Короче, имелся лёгкий налёт снобизма и психоза. Именно так, по мнению Хошигаке, и должны были вести себя всякие там музыкантишки, малевальники и, прости, Ками-сама, искусствоведы.
«Спокойно, эй, - обратился он к себе мысленно. – Ты был к этому готов».
Изнутри галерея оказалась точно такой же, как снаружи. Не для нормальных людей. Углы и окна располагались в самых неожиданных местах. По стенам висели забрызганные растаявшим мороженым и зачиханные соплями полотна, которые, как оказалось, являлись собственно картинами. Редко попадающиеся посетители делились на две категории: «О, это гениально!» и «Хуйня какая-то…». Переходящее звено отсутствовало. Пока Кисаме шагал сквозь это безобразие, почувствовал резкое родство с Мадаровыми «мальчиками»: те тоже оказались здесь впервые, и глаза их стреляли по сторонам так же дико, как и его собственные.
Мадара, наоборот, только набирал радостного сияния. Вполне возможно, что половину всего здания Учиха лично профинансировал. Он явно был здесь частым гостем и точно знал, куда им нужно идти.
А нужно им было, как оказалось, в светлый просторный зал чуть в стороне от основного экспонирования. Помещение заполняли столы и витрины, на которых дожидались осмотра различные предметы искусства. Там-то их и настиг… Итачи.
Парень был одет в приличный костюм и вообще был досадно хорош собой. Как большинство богатых маминых (дедушкиных) сынков-студентов, живущих в розовом стеклянном мирке, он являлся сладким, ладно сложенным чудом со смазливым лицом и томным взглядом. Его запястья просили синяков от верёвки, упругий мальчишеский зад – порки ремнём, а шея – вот, удавки.
Потому как, напомним, парень реально, реально много говорил!
- Дедушка, здравствуйте! – бросил он в меру радостно, завидев делегацию гостей. К тому моменту Итачи уже окучивал тумбу со статуэткой, поэтому от работы особо отвлекаться не собирался: так, воздел руку и всё. – А мне здесь непроштампованный экземпляр Дега прислали на анализ… вы помните Дега, он один из четырёх великих импрессионистов. Ещё Ренуар, Мане и Моне.
- Это который балерин рисовал? – с серьёзным видом, к вящему шоку Кисаме, переспросил Мадара, тут же вливаясь в манеру беседы внука и пристраиваясь у него за спиной на почтительном расстоянии.
- Да, он… Дедушка, вы молодец!
- Но он же художник?
- Дега в конце жизни ослеп, но не смог отказаться от творчества. Он стал лепить из воска, в основном, как обычно, лошадей и бытовые сценки с женщинами. Самая большая и известная его работа в круглой скульптуре – «Танцовщица», изображает пятнадцатилетнюю балерину, но у меня здесь одна из маленьких работ. Чтобы увековечить их (а создал он сотни), из миниатюр сделали формы для отлива. Отливов из одной формы может быть множество, но самые ценные – это первые. Каждый отлив штампуется, но на этом экземпляре штампа нет. Значит, либо фальшивка, либо уникальный пример первого, пробного варианта…
«А-а-а!» - тянул на одной ноте паническую мантру мозг Кисаме. Мужчина пытался остановить безобразие и обратить на себя внимание уже несколько раз, но всё тщетно.

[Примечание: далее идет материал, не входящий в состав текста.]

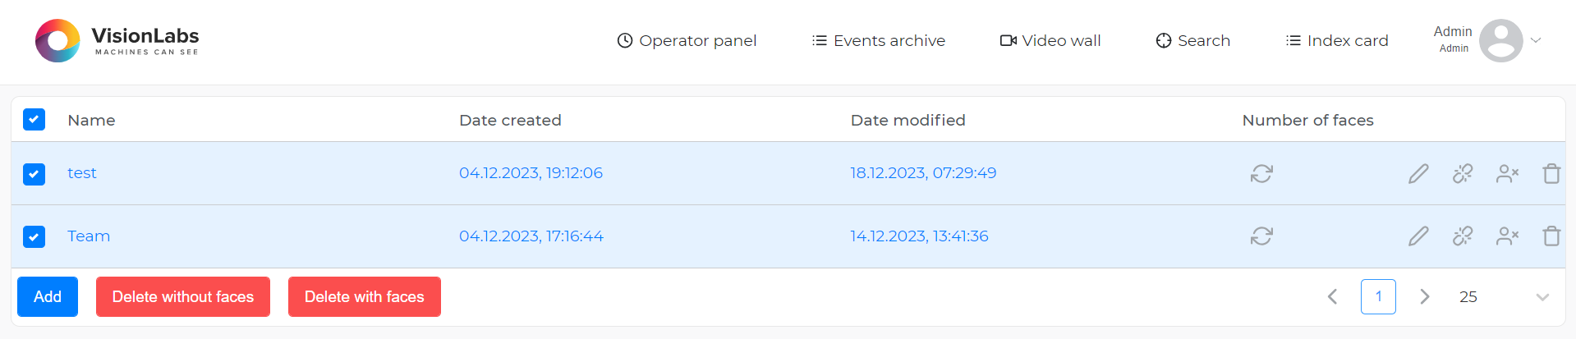This screenshot has height=339, width=1576.
Task: Click the remove-user icon in Team row
Action: (1507, 236)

Мадара перед внуком необъяснимо благоговел: затыкать малыша, похоже, у него и в планах не было! Он слушал его, развесив уши и заглядывая в хорошо очерченный мальчишеский рот, а в процессе многозначительно кивал. Все семейные дела, казалось, моментально вылетели из головы Мадары, а остался там только Дега и его круглая скульптура.
«Мальчики», не такие психически стойкие, как Кисаме, потеряли нить событий уже после первого употребления слова «импрессионизм» и под шумок тихонечко разбрелись по сторонам. Занялись бойцы тем, что стали с по-детски шкодливым любопытством тыкать в разные картины и вазы эпохи Минь пальцами, когда думали, что никто не видит.
- Разобьёте – не расплатитесь, даже если продадите свои дома и почки, - внезапно твёрдо прервал своё журчащее повествование Итачи, выдержал несколько секунд паузы и продолжил вещать.
Кисаме удивился. А парень молодец! Следит за окружением, не совсем в своём мире теряется. Что ж, тем лучше для Кисаме.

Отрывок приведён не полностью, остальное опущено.